▶ [WHAT IS REQUIRED] Could you give again exactly, and only, the lines from the one holding "Instruction: Expand chip" through the end of the data, both ends included, with pictures left out?

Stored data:
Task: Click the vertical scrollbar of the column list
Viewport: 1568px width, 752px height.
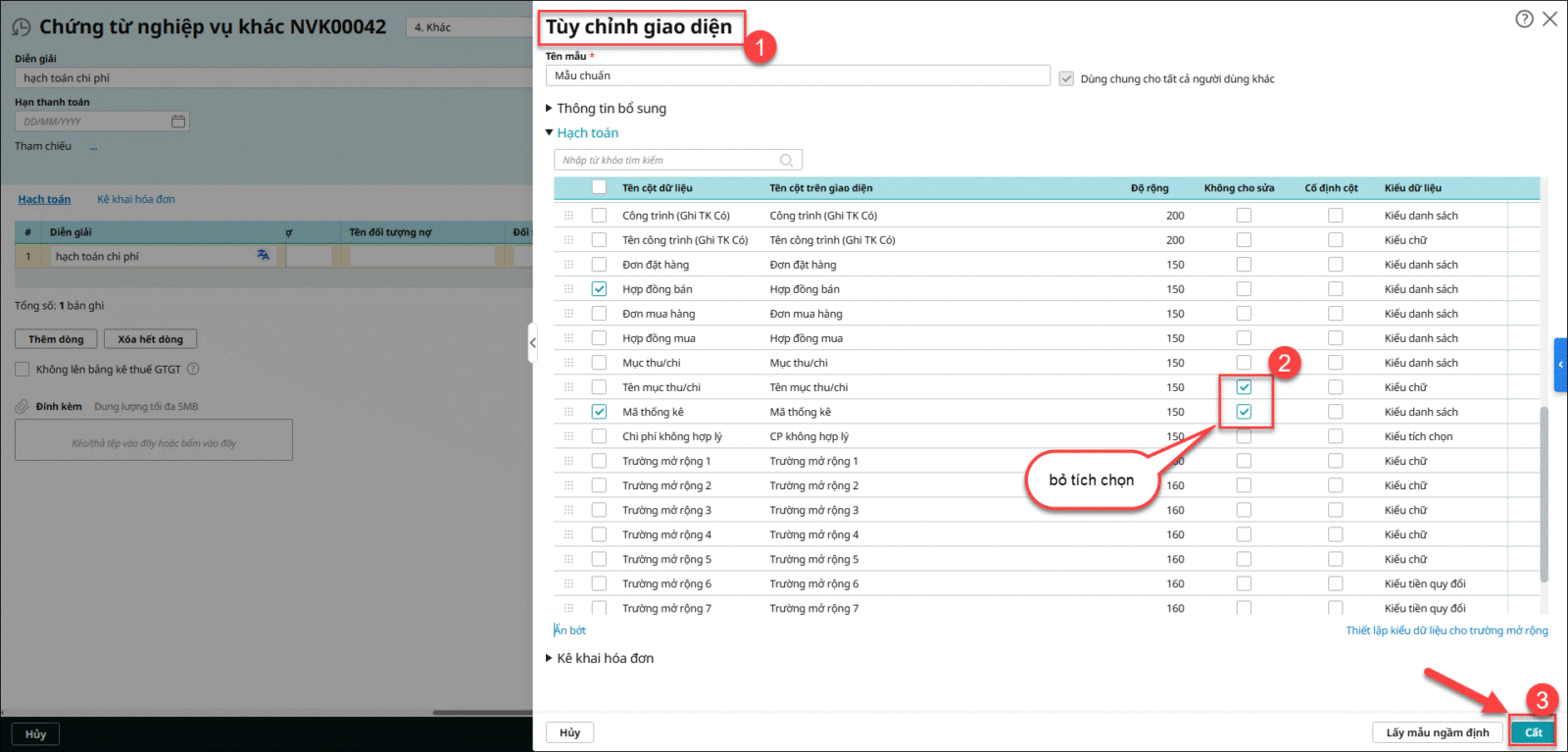Action: click(x=1544, y=490)
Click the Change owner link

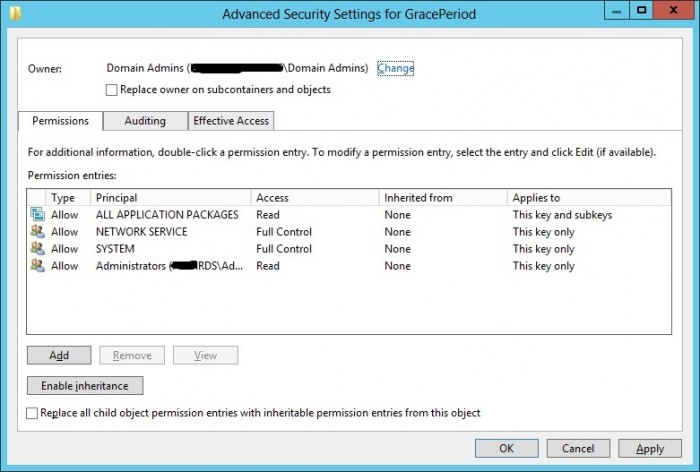[x=396, y=68]
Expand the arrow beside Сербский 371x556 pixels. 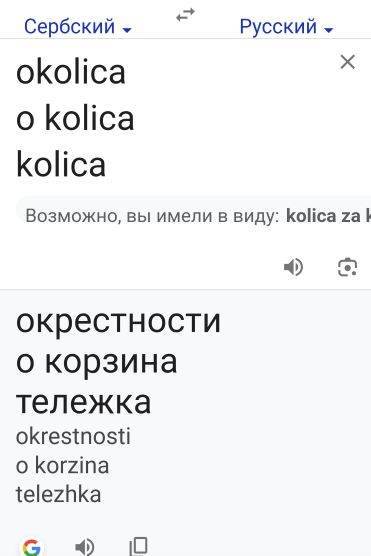[x=127, y=30]
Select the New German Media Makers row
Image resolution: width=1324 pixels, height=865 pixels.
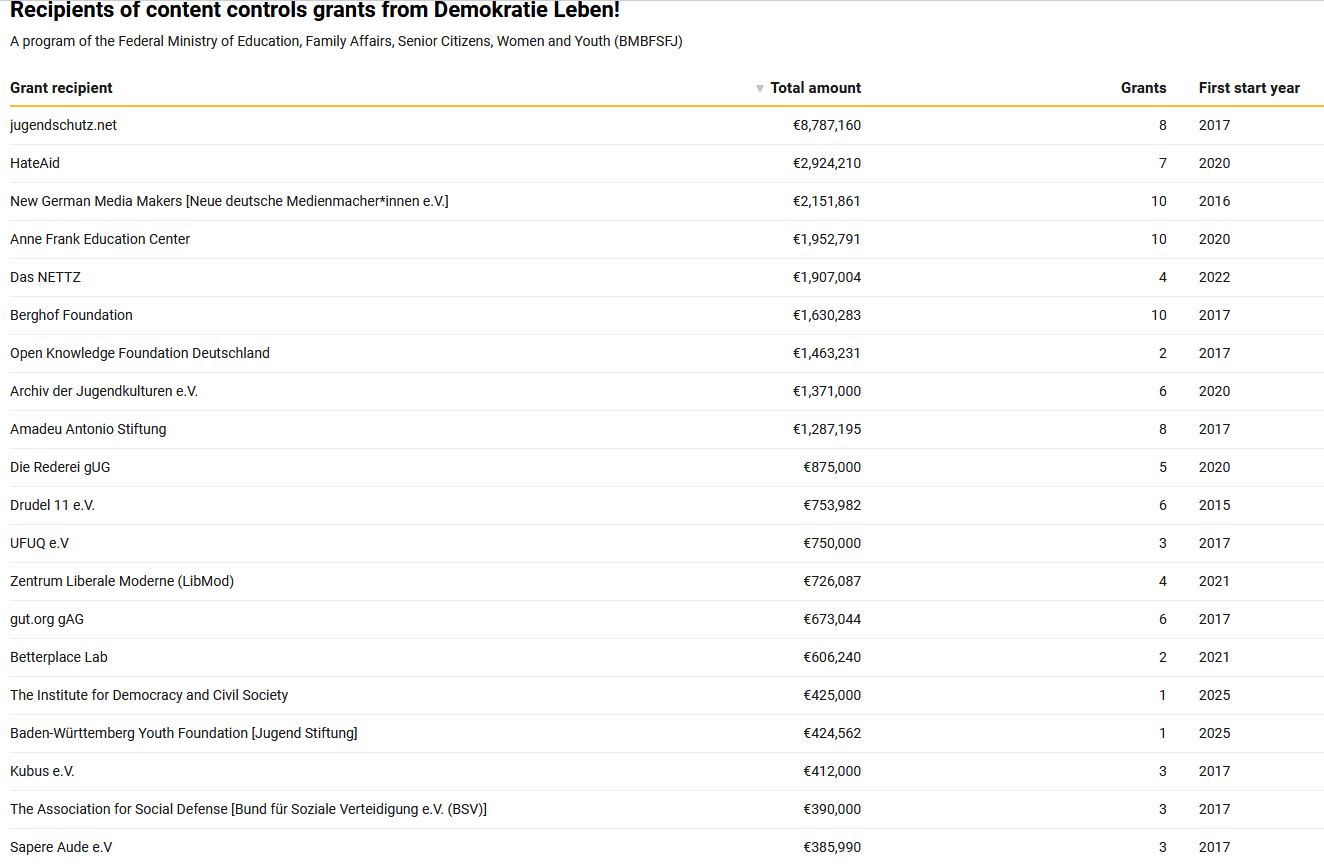[x=229, y=201]
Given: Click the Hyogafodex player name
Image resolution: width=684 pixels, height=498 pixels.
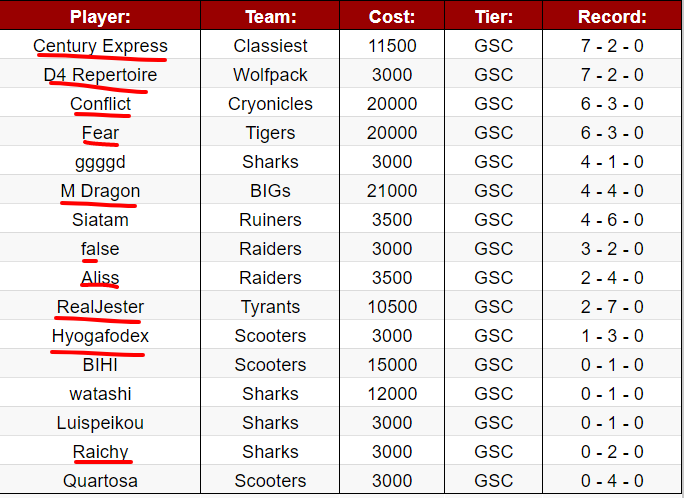Looking at the screenshot, I should 100,336.
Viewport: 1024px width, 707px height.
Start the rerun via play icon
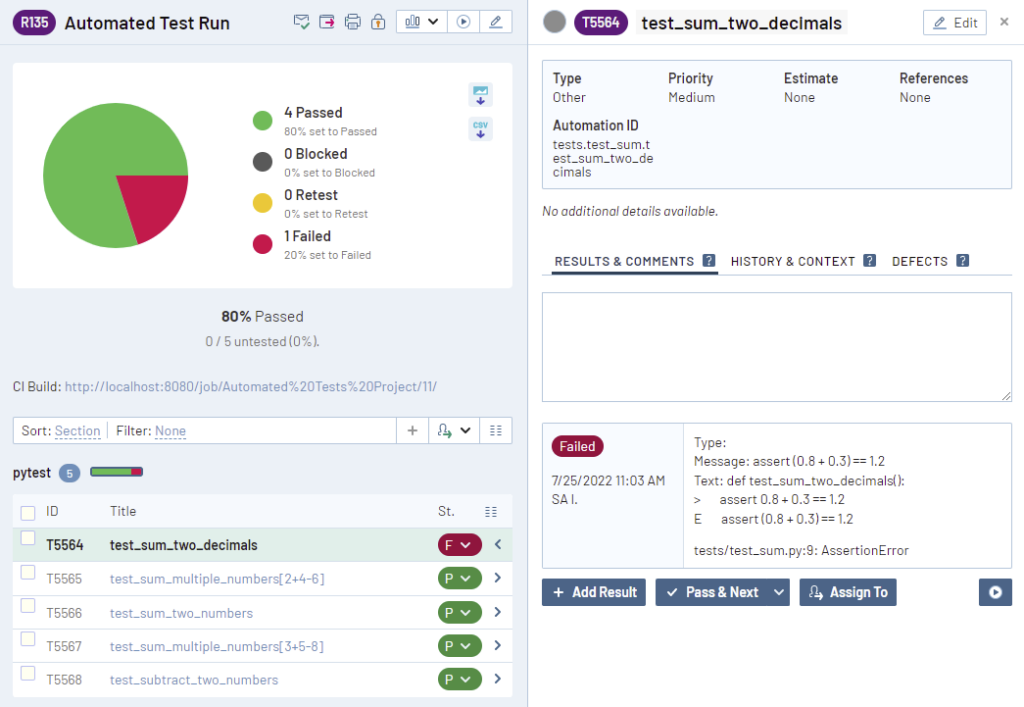[463, 21]
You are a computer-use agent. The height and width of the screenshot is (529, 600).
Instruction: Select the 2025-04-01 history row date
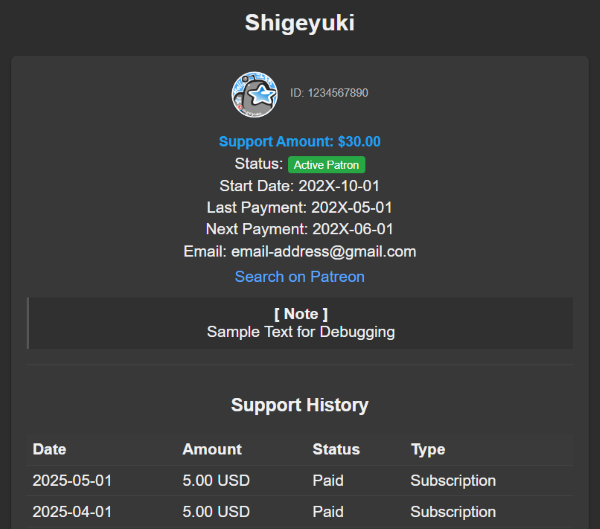click(73, 512)
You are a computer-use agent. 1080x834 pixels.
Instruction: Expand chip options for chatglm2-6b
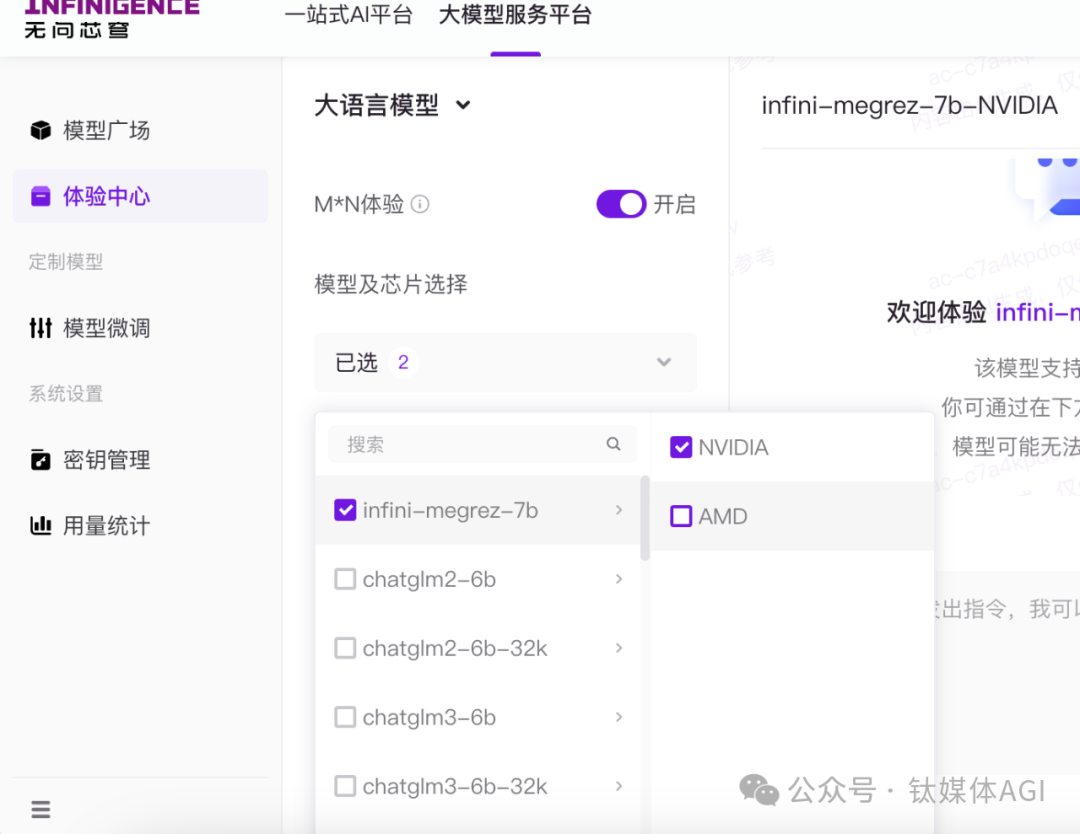click(619, 579)
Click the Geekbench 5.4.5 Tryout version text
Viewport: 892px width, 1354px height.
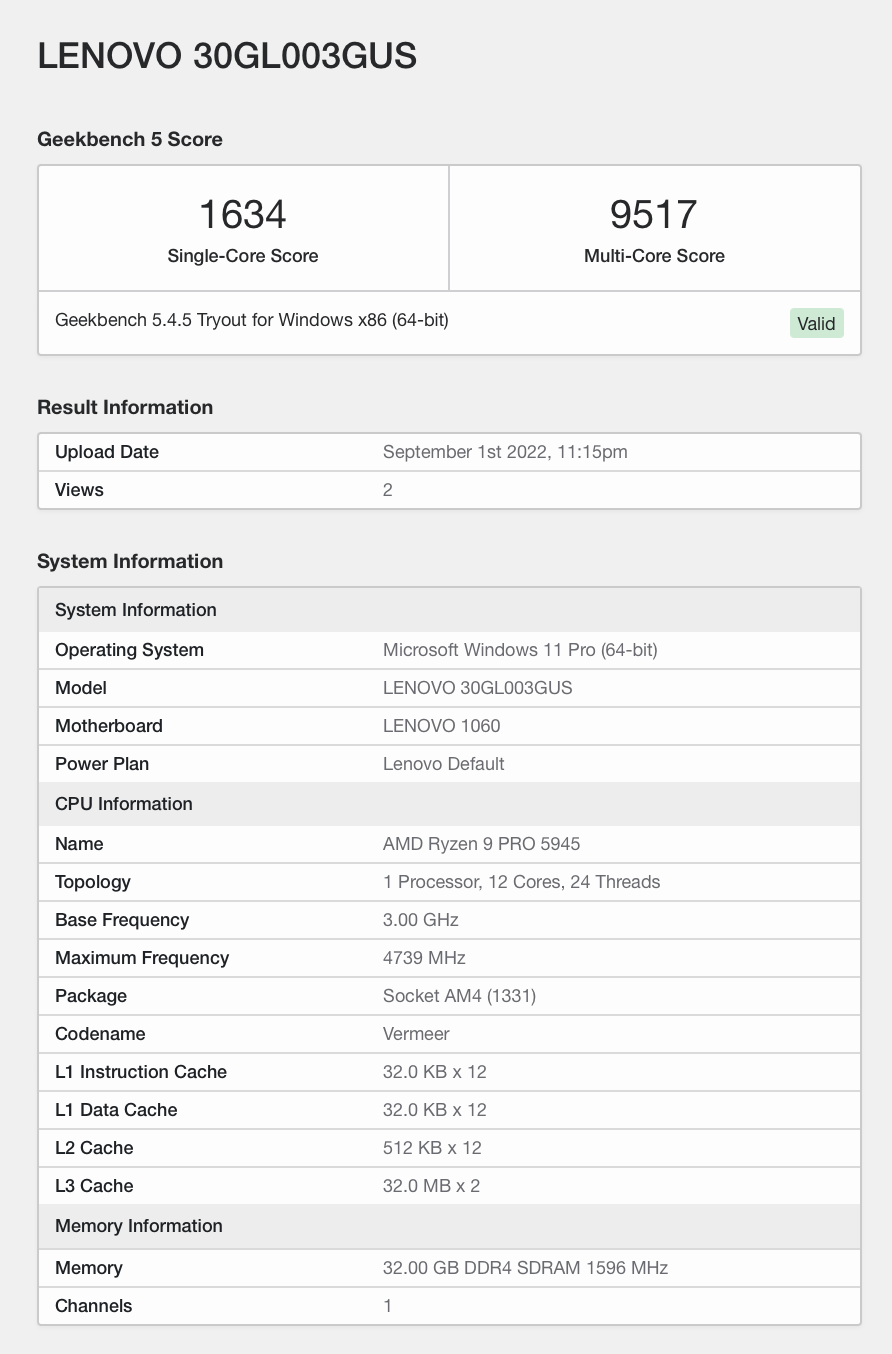(x=252, y=320)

▶ [RESULT OF THIS TASK]
Instruction: Expand chip options for chatglm2-6b
click(619, 579)
Click the Geekbench 5.4.5 Tryout version text
Viewport: 892px width, 1354px height.
(x=252, y=320)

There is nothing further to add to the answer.